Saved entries
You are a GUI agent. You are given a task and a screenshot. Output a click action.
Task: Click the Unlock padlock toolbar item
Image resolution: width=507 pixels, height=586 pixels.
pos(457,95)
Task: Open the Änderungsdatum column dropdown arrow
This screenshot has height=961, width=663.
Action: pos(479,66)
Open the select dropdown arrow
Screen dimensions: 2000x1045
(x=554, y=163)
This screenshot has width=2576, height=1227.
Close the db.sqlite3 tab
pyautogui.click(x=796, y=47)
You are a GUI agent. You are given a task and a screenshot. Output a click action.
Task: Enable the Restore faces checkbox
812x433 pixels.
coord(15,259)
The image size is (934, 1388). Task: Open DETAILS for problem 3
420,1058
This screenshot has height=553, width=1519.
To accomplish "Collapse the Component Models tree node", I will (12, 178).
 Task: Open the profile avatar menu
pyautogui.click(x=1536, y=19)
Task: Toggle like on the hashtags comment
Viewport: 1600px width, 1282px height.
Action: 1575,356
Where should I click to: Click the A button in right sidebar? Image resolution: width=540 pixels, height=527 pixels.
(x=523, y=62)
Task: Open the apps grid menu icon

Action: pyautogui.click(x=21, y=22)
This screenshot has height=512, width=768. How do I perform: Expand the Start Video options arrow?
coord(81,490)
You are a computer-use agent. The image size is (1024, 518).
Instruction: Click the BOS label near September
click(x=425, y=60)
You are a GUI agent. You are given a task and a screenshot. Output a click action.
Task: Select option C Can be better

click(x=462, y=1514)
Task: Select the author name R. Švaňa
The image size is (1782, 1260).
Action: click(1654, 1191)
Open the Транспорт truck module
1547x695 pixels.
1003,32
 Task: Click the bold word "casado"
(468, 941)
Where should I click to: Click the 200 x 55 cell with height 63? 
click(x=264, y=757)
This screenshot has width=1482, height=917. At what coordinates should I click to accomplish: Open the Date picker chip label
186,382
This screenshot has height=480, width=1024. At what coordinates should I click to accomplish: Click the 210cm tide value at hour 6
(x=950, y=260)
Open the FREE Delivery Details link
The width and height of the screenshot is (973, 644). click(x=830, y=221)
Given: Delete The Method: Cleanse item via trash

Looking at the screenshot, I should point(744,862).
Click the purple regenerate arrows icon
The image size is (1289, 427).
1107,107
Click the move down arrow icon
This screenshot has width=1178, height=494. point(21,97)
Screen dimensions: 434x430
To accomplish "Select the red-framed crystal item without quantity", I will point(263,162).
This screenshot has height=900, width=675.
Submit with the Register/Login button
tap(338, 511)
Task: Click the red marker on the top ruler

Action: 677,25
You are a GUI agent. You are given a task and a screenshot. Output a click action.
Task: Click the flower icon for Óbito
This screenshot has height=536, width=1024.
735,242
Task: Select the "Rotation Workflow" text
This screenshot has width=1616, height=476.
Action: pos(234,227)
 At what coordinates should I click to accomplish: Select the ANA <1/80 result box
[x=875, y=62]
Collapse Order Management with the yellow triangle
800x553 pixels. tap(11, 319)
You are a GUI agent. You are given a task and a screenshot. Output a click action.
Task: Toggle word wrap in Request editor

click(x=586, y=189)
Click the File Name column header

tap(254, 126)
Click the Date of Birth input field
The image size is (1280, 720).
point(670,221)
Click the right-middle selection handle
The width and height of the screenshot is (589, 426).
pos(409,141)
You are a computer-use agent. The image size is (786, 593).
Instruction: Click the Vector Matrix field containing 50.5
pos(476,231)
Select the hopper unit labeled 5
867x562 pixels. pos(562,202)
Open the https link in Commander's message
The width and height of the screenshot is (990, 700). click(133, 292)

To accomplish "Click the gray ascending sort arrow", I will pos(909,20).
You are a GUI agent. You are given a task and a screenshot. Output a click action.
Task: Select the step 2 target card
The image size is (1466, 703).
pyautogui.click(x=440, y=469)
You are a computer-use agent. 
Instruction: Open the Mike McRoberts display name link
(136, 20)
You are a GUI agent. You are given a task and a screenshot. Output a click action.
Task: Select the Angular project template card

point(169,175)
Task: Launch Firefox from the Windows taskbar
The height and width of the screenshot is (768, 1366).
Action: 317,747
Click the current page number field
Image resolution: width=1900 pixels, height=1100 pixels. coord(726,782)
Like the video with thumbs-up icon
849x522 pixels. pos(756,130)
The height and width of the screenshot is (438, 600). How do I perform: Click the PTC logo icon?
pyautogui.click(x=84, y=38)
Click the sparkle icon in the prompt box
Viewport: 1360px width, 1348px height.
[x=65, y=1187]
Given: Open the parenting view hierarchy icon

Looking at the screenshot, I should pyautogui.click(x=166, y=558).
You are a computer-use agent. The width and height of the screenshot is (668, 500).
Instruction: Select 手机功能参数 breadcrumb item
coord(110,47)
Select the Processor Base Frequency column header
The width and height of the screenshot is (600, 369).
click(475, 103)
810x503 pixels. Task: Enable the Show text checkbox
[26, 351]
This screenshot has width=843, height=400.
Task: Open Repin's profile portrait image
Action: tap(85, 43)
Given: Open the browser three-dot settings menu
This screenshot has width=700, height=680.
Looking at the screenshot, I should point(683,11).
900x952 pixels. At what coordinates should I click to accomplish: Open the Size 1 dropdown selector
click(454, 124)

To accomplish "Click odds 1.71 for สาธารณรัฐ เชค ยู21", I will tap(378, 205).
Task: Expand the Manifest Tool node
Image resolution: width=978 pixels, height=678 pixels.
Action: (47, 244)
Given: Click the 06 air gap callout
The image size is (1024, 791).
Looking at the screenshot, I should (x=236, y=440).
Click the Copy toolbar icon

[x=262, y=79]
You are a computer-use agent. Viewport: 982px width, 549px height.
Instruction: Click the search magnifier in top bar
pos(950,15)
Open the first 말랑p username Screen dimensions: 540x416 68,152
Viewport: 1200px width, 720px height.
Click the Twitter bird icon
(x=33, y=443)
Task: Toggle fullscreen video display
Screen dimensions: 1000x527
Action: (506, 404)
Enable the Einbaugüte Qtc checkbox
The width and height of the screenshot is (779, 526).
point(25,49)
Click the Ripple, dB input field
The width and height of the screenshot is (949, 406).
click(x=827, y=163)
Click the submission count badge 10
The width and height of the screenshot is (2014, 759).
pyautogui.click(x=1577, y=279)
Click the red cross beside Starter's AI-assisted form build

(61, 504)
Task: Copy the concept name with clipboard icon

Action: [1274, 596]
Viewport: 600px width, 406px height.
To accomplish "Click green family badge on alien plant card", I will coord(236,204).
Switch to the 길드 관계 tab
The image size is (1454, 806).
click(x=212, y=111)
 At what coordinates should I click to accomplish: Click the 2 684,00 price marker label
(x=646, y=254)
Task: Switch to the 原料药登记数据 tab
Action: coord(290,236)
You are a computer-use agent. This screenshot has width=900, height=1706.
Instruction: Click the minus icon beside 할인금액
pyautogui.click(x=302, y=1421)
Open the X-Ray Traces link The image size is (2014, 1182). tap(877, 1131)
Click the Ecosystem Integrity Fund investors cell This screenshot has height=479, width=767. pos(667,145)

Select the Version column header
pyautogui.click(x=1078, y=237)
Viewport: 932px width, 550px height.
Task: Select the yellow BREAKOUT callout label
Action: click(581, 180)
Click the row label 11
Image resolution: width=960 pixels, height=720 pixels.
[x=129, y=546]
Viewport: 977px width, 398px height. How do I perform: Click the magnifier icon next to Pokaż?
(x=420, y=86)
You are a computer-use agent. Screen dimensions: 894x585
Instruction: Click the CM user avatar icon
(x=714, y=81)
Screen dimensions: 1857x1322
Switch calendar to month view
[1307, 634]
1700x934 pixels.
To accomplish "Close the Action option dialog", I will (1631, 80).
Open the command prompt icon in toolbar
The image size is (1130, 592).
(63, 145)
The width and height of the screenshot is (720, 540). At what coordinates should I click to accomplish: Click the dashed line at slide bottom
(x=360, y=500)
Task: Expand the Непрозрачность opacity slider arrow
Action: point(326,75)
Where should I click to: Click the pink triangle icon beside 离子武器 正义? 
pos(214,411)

• Prompt
Every line above with the string "computer" in it needs to be copied.

• Task response
You are a computer-use agent. The image size is (1024, 518).
You are a computer-use agent. The image size is (786, 593).
You are a computer-use agent. 
You are a computer-use agent. The width and height of the screenshot is (668, 500).
You are a computer-use agent. Viewport: 982px width, 549px height.
You are a computer-use agent. This screenshot has width=900, height=1706.
You are a computer-use agent. Screen dimensions: 894x585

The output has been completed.